--- begin DATA SECTION ---
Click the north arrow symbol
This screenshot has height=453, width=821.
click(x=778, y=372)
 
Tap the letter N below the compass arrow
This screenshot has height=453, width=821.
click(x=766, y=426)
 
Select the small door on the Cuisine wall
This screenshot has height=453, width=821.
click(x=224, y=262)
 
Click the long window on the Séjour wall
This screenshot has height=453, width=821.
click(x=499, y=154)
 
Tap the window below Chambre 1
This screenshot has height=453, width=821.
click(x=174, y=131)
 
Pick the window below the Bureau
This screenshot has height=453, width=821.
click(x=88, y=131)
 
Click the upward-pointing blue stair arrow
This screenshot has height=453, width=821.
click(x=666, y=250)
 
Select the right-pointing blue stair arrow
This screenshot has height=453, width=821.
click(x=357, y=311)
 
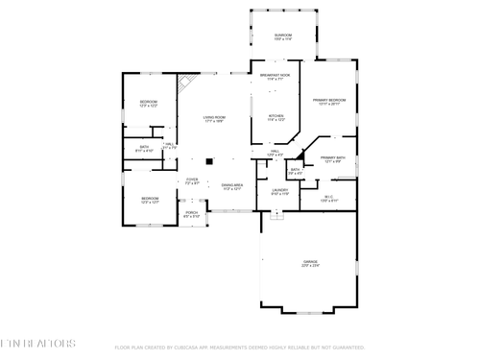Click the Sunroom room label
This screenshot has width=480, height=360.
click(x=283, y=37)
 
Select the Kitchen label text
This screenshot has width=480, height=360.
click(x=275, y=119)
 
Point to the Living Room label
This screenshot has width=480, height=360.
click(x=213, y=119)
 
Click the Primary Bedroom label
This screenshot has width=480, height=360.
click(x=329, y=102)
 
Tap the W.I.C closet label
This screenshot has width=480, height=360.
click(x=328, y=199)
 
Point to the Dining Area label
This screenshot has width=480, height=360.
click(x=232, y=186)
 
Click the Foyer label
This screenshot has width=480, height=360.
click(x=192, y=180)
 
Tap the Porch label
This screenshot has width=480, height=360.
click(x=192, y=214)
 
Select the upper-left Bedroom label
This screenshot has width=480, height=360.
click(x=148, y=103)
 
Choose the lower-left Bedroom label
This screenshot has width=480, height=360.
click(x=150, y=200)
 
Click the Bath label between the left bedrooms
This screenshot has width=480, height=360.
click(x=144, y=149)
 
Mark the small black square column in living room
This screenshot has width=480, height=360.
click(x=206, y=160)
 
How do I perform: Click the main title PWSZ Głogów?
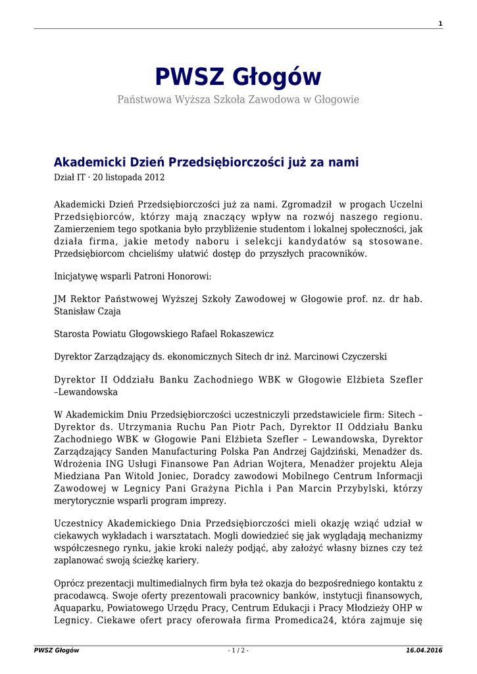(x=238, y=77)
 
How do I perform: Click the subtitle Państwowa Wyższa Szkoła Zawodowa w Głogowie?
(x=238, y=99)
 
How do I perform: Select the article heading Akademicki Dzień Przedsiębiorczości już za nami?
(x=206, y=162)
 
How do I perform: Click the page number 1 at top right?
(x=439, y=24)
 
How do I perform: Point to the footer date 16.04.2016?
(x=424, y=650)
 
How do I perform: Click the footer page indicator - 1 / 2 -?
(x=238, y=650)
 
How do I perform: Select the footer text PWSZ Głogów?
(x=57, y=650)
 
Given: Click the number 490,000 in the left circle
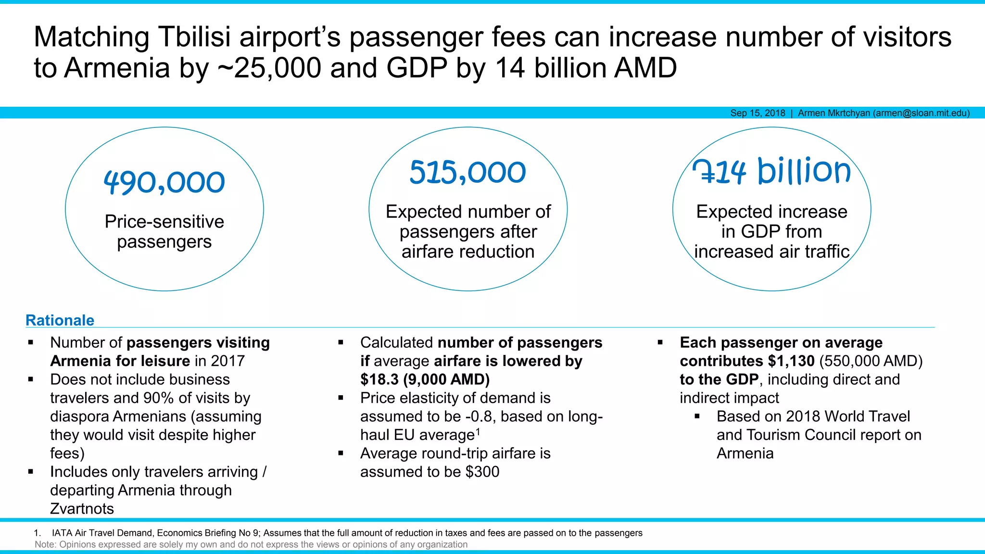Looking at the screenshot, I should (164, 182).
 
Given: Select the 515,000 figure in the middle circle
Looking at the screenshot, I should (467, 172).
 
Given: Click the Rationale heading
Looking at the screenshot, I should (60, 320).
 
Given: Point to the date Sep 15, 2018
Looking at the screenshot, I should (758, 113).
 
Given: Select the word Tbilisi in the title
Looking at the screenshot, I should (195, 37).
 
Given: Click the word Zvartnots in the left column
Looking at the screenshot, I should (82, 509).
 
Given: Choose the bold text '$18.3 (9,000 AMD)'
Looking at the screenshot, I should (425, 379).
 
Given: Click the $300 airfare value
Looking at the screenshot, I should (482, 472).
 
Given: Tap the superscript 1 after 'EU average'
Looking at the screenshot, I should (478, 431).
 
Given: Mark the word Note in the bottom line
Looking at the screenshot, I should (45, 544).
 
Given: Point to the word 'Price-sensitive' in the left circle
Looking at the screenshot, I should (164, 222).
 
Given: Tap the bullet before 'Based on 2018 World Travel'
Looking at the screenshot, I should (697, 416).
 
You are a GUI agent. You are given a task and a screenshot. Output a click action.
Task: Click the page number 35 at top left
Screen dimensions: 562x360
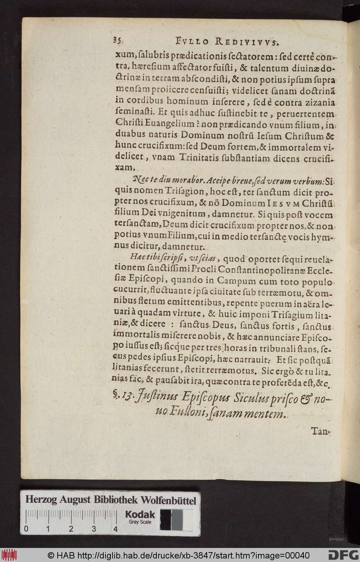click(117, 41)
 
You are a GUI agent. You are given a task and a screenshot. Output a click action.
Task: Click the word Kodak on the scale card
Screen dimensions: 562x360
click(140, 515)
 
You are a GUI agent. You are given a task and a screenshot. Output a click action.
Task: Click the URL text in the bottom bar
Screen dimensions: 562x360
click(179, 555)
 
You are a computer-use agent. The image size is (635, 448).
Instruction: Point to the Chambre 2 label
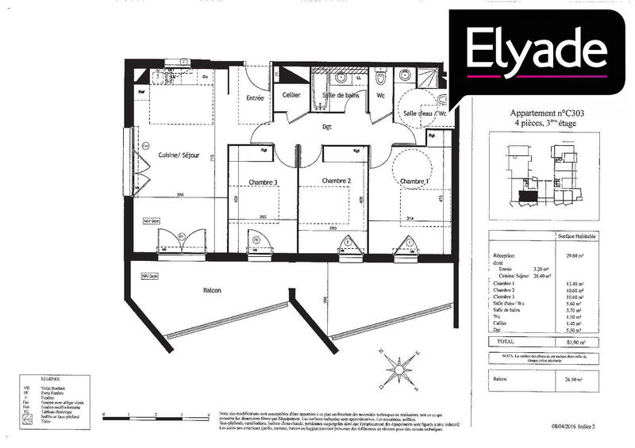(336, 182)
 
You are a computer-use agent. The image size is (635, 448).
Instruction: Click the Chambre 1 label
(413, 182)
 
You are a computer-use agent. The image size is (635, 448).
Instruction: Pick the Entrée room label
(255, 98)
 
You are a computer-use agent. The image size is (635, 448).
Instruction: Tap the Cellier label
(291, 95)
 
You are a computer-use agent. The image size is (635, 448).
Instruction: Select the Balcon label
(211, 290)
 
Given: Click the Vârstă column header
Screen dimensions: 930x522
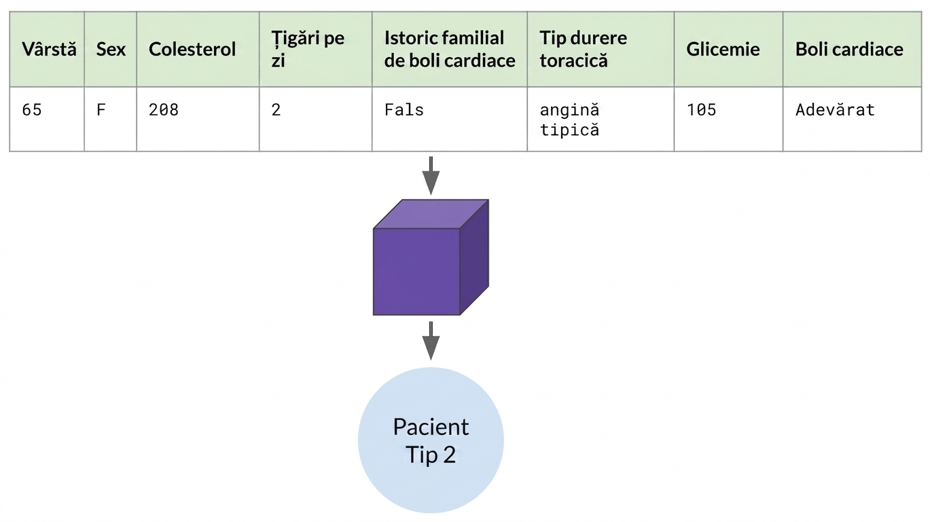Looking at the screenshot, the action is (49, 50).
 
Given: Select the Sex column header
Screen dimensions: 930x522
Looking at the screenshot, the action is (111, 50).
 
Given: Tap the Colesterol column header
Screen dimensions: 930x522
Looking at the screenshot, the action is (192, 50).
--- end DATA SECTION ---
### TASK
Copy all of the lines above word for word, leaving out the pictures.

### SOLUTION TO THE PROBLEM
Click the north arrow symbol
This screenshot has height=453, width=821.
click(x=778, y=372)
 
Tap the letter N below the compass arrow
This screenshot has height=453, width=821.
click(x=766, y=426)
 
Select the small door on the Cuisine wall
This screenshot has height=453, width=821.
click(x=224, y=262)
 
Click the long window on the Séjour wall
This screenshot has height=453, width=821.
click(x=499, y=154)
 
Tap the window below Chambre 1
This screenshot has height=453, width=821.
click(x=174, y=131)
 
Pick the window below the Bureau
This screenshot has height=453, width=821.
click(x=88, y=131)
 
Click the upward-pointing blue stair arrow
This screenshot has height=453, width=821.
click(x=666, y=250)
 
Select the right-pointing blue stair arrow
This screenshot has height=453, width=821.
click(x=357, y=311)
 
Click the Sunroom room label
This screenshot has width=480, height=360.
click(x=283, y=37)
 
Select the Kitchen label text
This screenshot has width=480, height=360.
click(x=275, y=119)
 
Point to the Living Room label
This screenshot has width=480, height=360.
click(x=213, y=119)
 
Click the Primary Bedroom label
This screenshot has width=480, height=360.
click(x=329, y=102)
 
Tap the W.I.C closet label
This screenshot has width=480, height=360.
click(x=328, y=199)
 
Point to the Dining Area label
This screenshot has width=480, height=360.
click(x=232, y=186)
 
Click the Foyer label
This screenshot has width=480, height=360.
click(x=192, y=180)
 
Tap the Porch label
This screenshot has width=480, height=360.
click(x=192, y=214)
 
Select the upper-left Bedroom label
This screenshot has width=480, height=360.
click(x=148, y=103)
 
Choose the lower-left Bedroom label
This screenshot has width=480, height=360.
click(x=150, y=200)
 
Click the Bath label between the left bedrooms
This screenshot has width=480, height=360.
click(x=144, y=149)
 
Mark the small black square column in living room
This screenshot has width=480, height=360.
click(x=206, y=160)
 
How do I perform: Click the main title PWSZ Głogów?
(x=238, y=77)
 
How do I perform: Click the subtitle Państwowa Wyższa Szkoła Zawodowa w Głogowie?
(x=238, y=99)
 
How do I perform: Select the article heading Akademicki Dzień Przedsiębiorczości już za nami?
(x=206, y=162)
 
How do I perform: Click the page number 1 at top right?
(x=439, y=24)
 
How do I perform: Point to the footer date 16.04.2016?
(x=424, y=650)
 
How do I perform: Click the footer page indicator - 1 / 2 -?
(x=238, y=650)
 
How do I perform: Select the footer text PWSZ Głogów?
(x=57, y=650)
 
Given: Click the number 490,000 in the left circle
Looking at the screenshot, I should (164, 182).
 
Given: Select the 515,000 figure in the middle circle
Looking at the screenshot, I should (467, 172).
 
Given: Click the Rationale heading
Looking at the screenshot, I should (60, 320).
 
Given: Point to the date Sep 15, 2018
Looking at the screenshot, I should (758, 113).
 
Given: Select the word Tbilisi in the title
Looking at the screenshot, I should (195, 37).
 
Given: Click the word Zvartnots in the left column
Looking at the screenshot, I should (82, 509).
 
Given: Choose the bold text '$18.3 (9,000 AMD)'
Looking at the screenshot, I should (425, 379).
 
Given: Click the $300 airfare value
Looking at the screenshot, I should (482, 472).
 
Given: Tap the superscript 1 after 'EU average'
Looking at the screenshot, I should (478, 431).
 
Given: Mark the word Note in the bottom line
Looking at the screenshot, I should (45, 544).
 
Given: Point to the word 'Price-sensitive' in the left circle
Looking at the screenshot, I should (164, 222).
 
Given: Tap the bullet before 'Based on 2018 World Travel'
Looking at the screenshot, I should (697, 416).
 
You are a GUI agent. You are given a task and a screenshot. Output a click action.
Task: Click the page number 35 at top left
Screen dimensions: 562x360
click(117, 41)
 
You are a GUI agent. You are given a task and a screenshot. Output a click action.
Task: Click the word Kodak on the scale card
Screen dimensions: 562x360
click(140, 515)
 
You are a GUI agent. You are given a task and a screenshot. Output a click action.
Task: Click the URL text in the bottom bar
Screen dimensions: 562x360
click(179, 555)
 
You are a computer-use agent. The image size is (635, 448).
Instruction: Point to the Chambre 2 label
(336, 182)
 
You are a computer-use agent. The image size is (635, 448).
Instruction: Click the Chambre 1 label
(413, 182)
 
You are a computer-use agent. The image size is (635, 448).
Instruction: Pick the Entrée room label
(255, 98)
 
You are a computer-use agent. The image size is (635, 448).
Instruction: Tap the Cellier label
(291, 95)
 
You are a computer-use agent. The image size is (635, 448).
Instruction: Select the Balcon label
(211, 290)
 
Given: Click the Vârstă column header
Screen dimensions: 930x522
Looking at the screenshot, the action is (49, 50).
 
Given: Select the Sex column header
Screen dimensions: 930x522
Looking at the screenshot, the action is (111, 50).
 
Given: Tap the Colesterol column header
Screen dimensions: 930x522
Looking at the screenshot, the action is (192, 50).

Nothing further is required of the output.